Malaghan Institute of Medical Research

Research Projects

Mechanisms of induction of CD8+ T cells by dendritic cells

Contributors: Taryn Osmond, Dr Troels Petersen, Dr Ian Hermans

Researchers at the Malaghan Institute and the Wellington Blood and Cancer Centre, have undertaken extensive pre-clinical and clinical analyses of vaccines based on the injection of dendritic cells that have been loaded with tumour derived material as a source of antigens. Dendritic cells belong to a subset of cells called antigen-presenting cells that take up and process molecules from the extracellular environment. The dendritic cells then present this information to other cells of the immune system, such as cytotoxic (CD8+) T cells, in a manner that stimulates immunity.

Recent studies have identified a specific subset of langerin-expressing dendritic cells in the spleen as critical for the induction of cytotoxic T cell activity. Using a mouse strain in which langerin-expressing dendritic cells can be depleted, PhD student Taryn Osmond is examining the in vivo function of these cells in more detail. The information generated from her research will help define how best to exploit the activity of different dendritic cell populations to optimise vaccination strategies for cancer therapy.
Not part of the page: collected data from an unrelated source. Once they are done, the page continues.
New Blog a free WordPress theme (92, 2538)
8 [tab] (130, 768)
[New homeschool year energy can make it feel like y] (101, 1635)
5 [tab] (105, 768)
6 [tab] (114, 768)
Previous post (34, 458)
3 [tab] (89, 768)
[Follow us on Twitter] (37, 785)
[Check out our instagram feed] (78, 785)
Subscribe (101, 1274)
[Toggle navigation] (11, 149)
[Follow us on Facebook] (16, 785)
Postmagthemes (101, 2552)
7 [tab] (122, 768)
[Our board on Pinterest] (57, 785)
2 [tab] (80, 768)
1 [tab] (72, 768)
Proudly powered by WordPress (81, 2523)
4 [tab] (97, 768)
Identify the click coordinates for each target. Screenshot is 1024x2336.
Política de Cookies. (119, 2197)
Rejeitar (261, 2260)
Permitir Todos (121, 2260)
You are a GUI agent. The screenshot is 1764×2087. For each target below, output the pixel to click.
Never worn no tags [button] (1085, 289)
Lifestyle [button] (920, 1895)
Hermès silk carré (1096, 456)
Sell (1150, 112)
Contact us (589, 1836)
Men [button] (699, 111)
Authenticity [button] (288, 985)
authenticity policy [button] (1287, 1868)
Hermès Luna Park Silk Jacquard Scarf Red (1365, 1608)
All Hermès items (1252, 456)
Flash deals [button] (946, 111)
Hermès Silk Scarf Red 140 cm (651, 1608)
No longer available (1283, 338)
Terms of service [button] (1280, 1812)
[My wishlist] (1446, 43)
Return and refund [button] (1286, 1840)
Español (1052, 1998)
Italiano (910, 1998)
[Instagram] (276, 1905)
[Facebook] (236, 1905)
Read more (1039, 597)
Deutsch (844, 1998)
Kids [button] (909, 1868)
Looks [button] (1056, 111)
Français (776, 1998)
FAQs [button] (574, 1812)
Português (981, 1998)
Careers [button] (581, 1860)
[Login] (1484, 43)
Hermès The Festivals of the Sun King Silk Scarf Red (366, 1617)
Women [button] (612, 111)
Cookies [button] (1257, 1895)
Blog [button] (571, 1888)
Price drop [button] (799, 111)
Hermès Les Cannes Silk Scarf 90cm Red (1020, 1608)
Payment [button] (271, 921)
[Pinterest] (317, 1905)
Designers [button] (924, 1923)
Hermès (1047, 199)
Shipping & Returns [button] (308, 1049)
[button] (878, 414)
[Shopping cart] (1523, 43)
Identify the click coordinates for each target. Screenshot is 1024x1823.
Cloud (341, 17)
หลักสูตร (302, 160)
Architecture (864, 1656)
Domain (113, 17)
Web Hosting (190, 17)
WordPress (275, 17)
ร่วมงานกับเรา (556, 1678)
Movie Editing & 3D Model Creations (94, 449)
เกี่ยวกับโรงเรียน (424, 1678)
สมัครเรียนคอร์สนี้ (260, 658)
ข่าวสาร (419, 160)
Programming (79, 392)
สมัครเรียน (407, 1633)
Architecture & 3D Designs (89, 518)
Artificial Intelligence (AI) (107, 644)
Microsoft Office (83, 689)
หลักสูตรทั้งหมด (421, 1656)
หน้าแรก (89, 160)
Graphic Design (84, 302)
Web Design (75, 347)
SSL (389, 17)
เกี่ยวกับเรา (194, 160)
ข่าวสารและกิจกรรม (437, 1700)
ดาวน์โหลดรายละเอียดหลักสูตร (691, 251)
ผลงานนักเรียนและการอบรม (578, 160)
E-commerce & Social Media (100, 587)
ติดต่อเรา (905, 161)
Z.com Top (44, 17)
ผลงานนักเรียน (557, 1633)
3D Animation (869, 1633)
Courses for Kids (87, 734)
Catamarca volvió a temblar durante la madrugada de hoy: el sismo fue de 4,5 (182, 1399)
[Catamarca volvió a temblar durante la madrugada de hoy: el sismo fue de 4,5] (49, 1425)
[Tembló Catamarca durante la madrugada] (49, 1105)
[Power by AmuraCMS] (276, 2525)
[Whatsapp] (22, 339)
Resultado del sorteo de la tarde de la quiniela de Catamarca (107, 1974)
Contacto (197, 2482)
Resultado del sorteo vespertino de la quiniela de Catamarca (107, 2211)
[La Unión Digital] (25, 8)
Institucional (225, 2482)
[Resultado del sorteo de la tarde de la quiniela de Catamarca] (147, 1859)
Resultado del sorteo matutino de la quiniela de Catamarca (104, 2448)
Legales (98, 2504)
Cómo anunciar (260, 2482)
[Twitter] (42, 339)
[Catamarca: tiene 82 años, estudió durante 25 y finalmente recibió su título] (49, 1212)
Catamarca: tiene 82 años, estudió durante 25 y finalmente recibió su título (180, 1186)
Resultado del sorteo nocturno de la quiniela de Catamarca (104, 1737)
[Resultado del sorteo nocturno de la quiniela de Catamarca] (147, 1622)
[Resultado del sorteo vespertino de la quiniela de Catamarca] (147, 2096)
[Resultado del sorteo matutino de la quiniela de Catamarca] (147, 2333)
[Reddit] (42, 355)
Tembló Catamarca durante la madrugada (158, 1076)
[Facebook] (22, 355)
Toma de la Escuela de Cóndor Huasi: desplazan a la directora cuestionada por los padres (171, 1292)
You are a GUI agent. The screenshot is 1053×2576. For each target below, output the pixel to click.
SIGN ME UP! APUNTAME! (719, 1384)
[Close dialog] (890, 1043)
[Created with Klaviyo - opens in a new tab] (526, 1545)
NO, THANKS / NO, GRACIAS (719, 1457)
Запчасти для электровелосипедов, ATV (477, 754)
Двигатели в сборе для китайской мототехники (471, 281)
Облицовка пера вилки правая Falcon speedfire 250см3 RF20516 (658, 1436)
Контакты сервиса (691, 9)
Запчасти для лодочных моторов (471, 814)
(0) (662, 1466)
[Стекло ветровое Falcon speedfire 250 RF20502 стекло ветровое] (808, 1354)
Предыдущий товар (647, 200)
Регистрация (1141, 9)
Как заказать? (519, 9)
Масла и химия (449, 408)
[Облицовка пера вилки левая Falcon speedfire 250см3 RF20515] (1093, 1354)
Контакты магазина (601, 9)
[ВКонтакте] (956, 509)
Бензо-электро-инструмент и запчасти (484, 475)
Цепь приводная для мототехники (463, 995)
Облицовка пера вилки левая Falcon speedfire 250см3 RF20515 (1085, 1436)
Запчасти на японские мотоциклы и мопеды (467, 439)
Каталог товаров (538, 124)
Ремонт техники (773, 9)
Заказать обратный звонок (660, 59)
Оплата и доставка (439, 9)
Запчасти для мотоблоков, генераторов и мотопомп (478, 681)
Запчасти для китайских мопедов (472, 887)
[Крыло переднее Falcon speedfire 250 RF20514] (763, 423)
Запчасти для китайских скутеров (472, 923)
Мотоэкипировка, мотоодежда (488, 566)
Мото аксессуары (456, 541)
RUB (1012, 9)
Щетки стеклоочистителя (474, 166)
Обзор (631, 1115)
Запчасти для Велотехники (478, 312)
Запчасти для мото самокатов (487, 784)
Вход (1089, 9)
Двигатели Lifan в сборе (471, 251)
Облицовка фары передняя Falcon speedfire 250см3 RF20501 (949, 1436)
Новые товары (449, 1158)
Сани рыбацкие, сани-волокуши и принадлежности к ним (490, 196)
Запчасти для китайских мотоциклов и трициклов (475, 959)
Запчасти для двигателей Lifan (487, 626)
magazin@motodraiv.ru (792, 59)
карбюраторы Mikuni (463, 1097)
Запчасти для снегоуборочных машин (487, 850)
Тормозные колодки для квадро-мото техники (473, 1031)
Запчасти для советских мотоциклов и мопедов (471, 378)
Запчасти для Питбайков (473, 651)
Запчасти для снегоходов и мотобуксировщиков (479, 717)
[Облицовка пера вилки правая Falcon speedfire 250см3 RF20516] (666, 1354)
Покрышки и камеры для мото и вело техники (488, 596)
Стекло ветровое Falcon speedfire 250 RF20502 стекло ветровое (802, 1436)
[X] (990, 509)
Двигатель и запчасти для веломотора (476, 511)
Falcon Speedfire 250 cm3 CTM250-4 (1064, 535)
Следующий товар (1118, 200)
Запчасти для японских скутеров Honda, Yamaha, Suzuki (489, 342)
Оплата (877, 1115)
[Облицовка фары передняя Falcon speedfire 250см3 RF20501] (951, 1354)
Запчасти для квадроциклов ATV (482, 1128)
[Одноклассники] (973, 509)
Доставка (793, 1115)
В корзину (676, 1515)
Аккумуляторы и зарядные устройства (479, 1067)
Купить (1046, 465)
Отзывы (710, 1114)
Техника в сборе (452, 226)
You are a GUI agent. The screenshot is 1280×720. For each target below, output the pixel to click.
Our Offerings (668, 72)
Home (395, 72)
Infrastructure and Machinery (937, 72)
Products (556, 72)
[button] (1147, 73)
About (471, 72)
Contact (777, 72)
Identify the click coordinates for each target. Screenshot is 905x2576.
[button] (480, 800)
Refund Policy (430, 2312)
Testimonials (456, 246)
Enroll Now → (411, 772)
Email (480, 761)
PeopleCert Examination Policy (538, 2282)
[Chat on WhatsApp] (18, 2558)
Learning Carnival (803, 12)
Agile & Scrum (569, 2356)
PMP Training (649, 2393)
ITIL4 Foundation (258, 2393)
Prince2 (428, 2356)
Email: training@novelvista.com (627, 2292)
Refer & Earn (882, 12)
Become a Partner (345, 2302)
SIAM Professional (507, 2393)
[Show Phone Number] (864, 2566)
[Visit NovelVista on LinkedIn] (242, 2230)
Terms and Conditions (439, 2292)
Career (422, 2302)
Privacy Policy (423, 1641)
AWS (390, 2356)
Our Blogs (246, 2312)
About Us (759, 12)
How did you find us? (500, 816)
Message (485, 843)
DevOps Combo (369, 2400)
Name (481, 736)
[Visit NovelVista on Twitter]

This research is supported by: the Cancer Society of New Zealand, the Health Research Council of New Zealand and The Royal Society of New Zealand Marsden Fund.

 

Using dendritic cell vaccines in the clinic

Contributors: Mr Martin Hunn, Evelyn Bauer, Catherine Wood, Dr Ian Hermans, collaborating with Dr David Hamilton, Marina Dzhelali (CCDHB) and Prof Michael Findlay (CTNZ)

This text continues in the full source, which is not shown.